Il
portellone del Saab 2000 sembra bloccato, forse a causa dell'acqua e
del ghiaccio. Rimarremo a bordo fino a domattina almeno, speriamo che
la temperatura si alzi. E che la neve si sciolga, così da far
entrare un po' di luce dai finestrini.
La
stessa situazione di stallo vissuta al salone, con la differenza che
là eravamo accerchiati da decine di zombie. Ci abbiamo messo
l'intera notte a preparare un piano e a radunare il necessario, con
lo sguardo rivolto ogni pochi secondi alla vetrina per paura di esser
stati visti. Alle prime luci dell'alba di ieri, siamo strisciati
vicini alla porta con Viola davanti.
“Siete
pronti?” Abbiamo annuito. “Allora andiamo.”
Ha
abbassato la maniglia e ha tirato la porta verso di sé, un
centimetro alla volta. Tra noi e i due SUV incolonnati davanti al
negozio c'erano tre zombie, ma avevano lo sguardo rivolto verso Ponte
Tresa: non ci avevano notato. Viola ha allungato la testa e guardato
a sinistra.
“Okay”,
ha sussurrato, “fino alla porta dell'armeria ce ne sono solo
quattro. Preparatevi.”
Io
e Massi abbiamo afferrato con la mano destra una bamboletta di lacca,
mentre con la sinistra reggevo io un accendino, lui il suo Zippo.
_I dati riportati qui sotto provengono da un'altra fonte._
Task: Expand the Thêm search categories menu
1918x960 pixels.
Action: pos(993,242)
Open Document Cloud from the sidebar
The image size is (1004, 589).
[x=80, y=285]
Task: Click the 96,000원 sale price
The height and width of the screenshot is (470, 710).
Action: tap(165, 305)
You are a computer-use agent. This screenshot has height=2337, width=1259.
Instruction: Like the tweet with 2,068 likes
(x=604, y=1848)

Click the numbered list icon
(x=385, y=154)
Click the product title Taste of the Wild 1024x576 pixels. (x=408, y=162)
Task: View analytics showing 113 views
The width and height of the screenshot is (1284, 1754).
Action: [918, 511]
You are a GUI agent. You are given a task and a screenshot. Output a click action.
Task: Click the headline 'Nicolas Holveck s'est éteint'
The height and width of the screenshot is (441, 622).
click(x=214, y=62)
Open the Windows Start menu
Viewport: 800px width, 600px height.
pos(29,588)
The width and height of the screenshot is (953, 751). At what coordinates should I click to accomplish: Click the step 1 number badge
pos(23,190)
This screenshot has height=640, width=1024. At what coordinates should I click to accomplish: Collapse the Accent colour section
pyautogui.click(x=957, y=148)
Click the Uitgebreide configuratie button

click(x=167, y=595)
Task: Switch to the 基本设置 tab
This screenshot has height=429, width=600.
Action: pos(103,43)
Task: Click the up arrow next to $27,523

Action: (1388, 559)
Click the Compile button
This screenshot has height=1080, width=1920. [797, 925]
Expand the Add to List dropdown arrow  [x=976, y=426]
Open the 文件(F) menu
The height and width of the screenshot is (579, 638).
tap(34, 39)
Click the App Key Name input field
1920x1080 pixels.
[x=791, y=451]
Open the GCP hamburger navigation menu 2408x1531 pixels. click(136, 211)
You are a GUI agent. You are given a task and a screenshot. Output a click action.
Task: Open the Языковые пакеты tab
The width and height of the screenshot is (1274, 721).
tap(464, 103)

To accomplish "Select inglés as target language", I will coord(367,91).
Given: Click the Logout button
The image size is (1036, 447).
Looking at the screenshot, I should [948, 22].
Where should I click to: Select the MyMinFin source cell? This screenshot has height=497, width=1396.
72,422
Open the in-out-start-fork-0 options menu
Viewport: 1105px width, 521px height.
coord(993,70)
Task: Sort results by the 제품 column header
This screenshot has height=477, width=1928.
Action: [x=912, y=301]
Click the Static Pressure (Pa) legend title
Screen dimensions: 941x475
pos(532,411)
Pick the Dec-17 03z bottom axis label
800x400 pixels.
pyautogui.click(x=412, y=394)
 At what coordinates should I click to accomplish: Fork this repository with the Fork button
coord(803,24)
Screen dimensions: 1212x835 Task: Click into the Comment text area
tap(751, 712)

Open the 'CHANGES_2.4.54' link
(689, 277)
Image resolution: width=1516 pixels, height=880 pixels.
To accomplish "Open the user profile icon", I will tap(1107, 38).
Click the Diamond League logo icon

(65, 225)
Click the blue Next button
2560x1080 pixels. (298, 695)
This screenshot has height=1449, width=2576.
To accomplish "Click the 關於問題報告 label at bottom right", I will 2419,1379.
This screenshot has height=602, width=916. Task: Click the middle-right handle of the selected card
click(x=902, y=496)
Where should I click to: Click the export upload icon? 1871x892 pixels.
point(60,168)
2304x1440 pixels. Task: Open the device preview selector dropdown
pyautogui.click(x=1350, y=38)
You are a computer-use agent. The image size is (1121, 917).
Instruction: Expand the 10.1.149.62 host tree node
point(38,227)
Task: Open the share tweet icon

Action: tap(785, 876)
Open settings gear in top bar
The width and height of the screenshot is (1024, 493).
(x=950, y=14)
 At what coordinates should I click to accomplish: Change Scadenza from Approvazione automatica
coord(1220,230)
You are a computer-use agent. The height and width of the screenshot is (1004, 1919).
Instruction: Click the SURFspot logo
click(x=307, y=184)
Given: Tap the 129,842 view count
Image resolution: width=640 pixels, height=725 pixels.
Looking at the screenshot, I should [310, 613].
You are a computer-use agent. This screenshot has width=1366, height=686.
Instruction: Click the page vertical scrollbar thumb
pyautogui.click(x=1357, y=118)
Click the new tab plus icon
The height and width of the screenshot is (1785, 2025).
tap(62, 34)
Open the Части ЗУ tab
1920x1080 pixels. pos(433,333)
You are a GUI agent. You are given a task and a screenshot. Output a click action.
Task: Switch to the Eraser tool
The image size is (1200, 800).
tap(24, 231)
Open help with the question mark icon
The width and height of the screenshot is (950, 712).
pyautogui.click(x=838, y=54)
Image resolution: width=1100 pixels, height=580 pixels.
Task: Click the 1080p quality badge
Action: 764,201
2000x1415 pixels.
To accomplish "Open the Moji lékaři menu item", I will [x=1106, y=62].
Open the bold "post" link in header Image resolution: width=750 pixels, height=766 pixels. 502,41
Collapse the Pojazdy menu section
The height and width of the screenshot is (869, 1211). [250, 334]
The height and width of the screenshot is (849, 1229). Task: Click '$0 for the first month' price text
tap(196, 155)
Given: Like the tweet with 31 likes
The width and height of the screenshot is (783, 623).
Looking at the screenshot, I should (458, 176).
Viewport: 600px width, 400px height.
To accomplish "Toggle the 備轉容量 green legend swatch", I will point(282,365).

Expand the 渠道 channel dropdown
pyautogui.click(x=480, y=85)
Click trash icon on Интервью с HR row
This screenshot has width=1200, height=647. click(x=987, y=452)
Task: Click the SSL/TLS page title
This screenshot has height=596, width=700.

“Okay, ripetiamo la procedura: voi andate davanti e io sfilo a
sinistra. Andiamo.”
Lei
si è abbassata e io e Massi le siamo passati davanti, sullo stipite
della porta. Abbiamo acceso gli accendini e premuto sui tappini delle
bombolette, creando fiamme lunghe due metri. Massi ha puntato la
lingua di fuoco verso due zombie sulla destra, io ho liberato la via
sulla sinistra. Quasi non si sono resi conto di avere i vestiti
incendiati, e prima che si buttassero addosso a noi li abbiamo spinti
via con dei calci all'altezza dello stomaco.
“Muoviti,
muoviti!” ho gridato a Viola.
Lei
è sgattaiolata davanti alla vetrina dell'armeria e ha spinto sulla
porta. “Chiusa anche questa, cazzo!”
Intanto
gli zombie si stavano affollando intorno a noi e si facevano sempre
più vicini, nonostante le fiammate. La mia per di più si faceva
sempre più corta, la bamboletta si stava scaricando e ne avevo solo
una mezza vuota di riserva.
“Piano
B, piano B!” ho urlato e Viola ha estratto il martello che aveva
trovato in un angolo del salone. Ha cominciato a colpire la base
inferiore della porta vetrata finché non ha creato un varco
abbastanza largo da passarci.
“Ce
l'ha fatta, è entrata?” mi ha gridato Massi.
“Sì,
tieni duro.”
Dopo
pochi secondi Viola ci ha aperto e siamo entrati di corsa. Viola ha
spinto la porta ma uno di loro si era già fatto avanti e aveva
allungato le braccia, impedendole di chiuderla.
“Allontanatelo,
allontanatelo!”
Abbiamo
iniziato a colpire con i coltelli le braccia dello zombie, ma non
sembrava sentire niente.
“AAAAH!”
ha gridato Viola prima di cadere a terra.
Abbiamo
abbassato lo sguardo: uno di loro era scivolato attraverso il buco e
l'aveva afferrata per uno stivale. Gli ho conficcato un coltello in
testa, ma un altro si stava già facendo sotto.
“Non
ce la faremo mai, andiamo!” ho detto a Massi.
“E
ce ne andiamo senza neanche prendere un'arma?”
“Non
c'è tempo, dobbiamo muoverci. Viola, vai ad aprire la porta sul
retro.”
Lei
è andata via. “Io non me ne vado senza delle munizioni” mi ha
gridato Massi mentre tirava calci agli zombie a terra e colpiva con i
pugni quelli davanti alla porta.
“Non
c'è scelta, lo capisci?”
Ci
ha interrotti la voce di Viola.
“Ragazzi,
la via è libera – muovetevi!”
Ho
abbandonato la porta e sono corso da lei, dopo qualche secondo mi ha
seguito Massi. Le munizioni e le armi erano tutte chiuse dietro a
vetrine con serrature, né io né lui siamo riusciti a prendere
niente.
Siamo
usciti e ci siamo allontanati il più in fretta possibile dalla massa
di zombie ammucchiata contro la finestra del salone Patty. Ci hanno
inseguito, ma abbiamo allungato di molto il giro nei boschi per
sviarli. Tra un cespuglio e un albero, ho notato che Viola aveva una
faretra piena di frecce sulla schiena.
Almeno non torniamo a mani vuote, ho pensato.